By: Don Sloma, WHF Director of Policy
Talk about “the Public Good” may sound just as naive as hoping for big cash to start flowing magically into the state treasury this year. But the Governor’s ‘Public Good’ inspired idea for new taxes on tobacco, candy, gum and carbonated beverages is gaining ground as an alternative to --- or as a supplement to a temporary sales tax increase. State Rep. Eileen Cody, House Health Committee Chair, included it in HB 3204 introduced yesterday.
The poor pay more under either a sales tax or a ‘sin’ tax, of course, and that is not good. But a sales tax hike hits all ‘non-essential’ spending, spreading the financial pain a bit more widely than a big hike on tobacco, candy, gum and pop.
On the other hand, taxing the heck out of these ‘anti-foods’, just as we tax alcohol and tobacco, may cut consumption, just as it has with those vices. So a new “tobacco and sugar” tax package might hurt the poor on one hand, but it might also have a big plus a sales tax doesn’t have. If policy makers also target some of the new money toward promoting healthier food choices among the poor, this ‘tobacco and sugar’ tax idea could start looking pretty ‘public interest sweet’: Better diets, more state revenue and more public health effort against the leading causes of preventable death.
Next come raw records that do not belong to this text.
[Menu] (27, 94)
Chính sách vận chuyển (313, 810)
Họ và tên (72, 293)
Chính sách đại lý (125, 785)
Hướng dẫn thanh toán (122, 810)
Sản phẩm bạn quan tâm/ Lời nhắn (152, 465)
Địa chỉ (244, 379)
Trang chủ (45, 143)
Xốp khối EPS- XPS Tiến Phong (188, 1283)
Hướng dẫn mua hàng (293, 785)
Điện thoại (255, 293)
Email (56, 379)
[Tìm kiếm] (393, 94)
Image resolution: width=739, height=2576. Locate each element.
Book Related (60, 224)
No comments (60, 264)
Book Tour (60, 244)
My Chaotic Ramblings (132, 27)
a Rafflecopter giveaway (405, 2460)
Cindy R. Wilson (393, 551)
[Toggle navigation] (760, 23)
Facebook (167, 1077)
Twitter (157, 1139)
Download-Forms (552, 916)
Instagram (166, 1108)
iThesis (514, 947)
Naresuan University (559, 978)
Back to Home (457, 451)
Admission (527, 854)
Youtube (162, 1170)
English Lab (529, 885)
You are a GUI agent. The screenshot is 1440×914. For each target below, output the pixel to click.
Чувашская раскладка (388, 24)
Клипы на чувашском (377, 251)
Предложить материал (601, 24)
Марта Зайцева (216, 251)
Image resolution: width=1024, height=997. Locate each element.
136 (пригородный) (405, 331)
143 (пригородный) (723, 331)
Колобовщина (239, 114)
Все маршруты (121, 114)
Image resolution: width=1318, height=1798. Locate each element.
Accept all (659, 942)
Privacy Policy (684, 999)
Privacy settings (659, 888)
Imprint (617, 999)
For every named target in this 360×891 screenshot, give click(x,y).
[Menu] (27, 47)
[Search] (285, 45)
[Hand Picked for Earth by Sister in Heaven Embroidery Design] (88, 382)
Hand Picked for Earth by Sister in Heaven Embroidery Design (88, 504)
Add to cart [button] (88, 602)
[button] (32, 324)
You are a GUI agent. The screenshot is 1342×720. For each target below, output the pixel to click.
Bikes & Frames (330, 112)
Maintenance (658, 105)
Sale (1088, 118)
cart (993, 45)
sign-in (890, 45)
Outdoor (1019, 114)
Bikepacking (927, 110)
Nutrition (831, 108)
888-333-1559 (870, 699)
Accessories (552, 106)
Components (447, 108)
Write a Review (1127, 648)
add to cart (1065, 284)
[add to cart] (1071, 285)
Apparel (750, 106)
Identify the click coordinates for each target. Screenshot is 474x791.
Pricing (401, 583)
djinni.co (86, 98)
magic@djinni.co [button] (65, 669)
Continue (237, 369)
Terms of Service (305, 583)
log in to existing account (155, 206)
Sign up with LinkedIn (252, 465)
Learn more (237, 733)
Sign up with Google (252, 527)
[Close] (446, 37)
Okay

The political calculus is another matter. The public may already favor sugar taxes, especially if some of the money helps make healthier dietary and physical activity choices easier. But the corporate interests who sell sugar laden products --- and who also heavily sweeten both political parties’ campaign coffers ---- are already less than amused. Have you seen their ads? A beleaguered mother lugging a veggie laden grocery bag through her front door complains that in these tough times she simply cannot cope with taxes on ‘fruit juices and soda’. She begs us to tell law makers to give her a break.
We are left wishing these companies would only give us one. Sugar sweetened beverages are not food under the law in Washington or in many other states. They haven’t been for some time, because they have little or no nutritional value.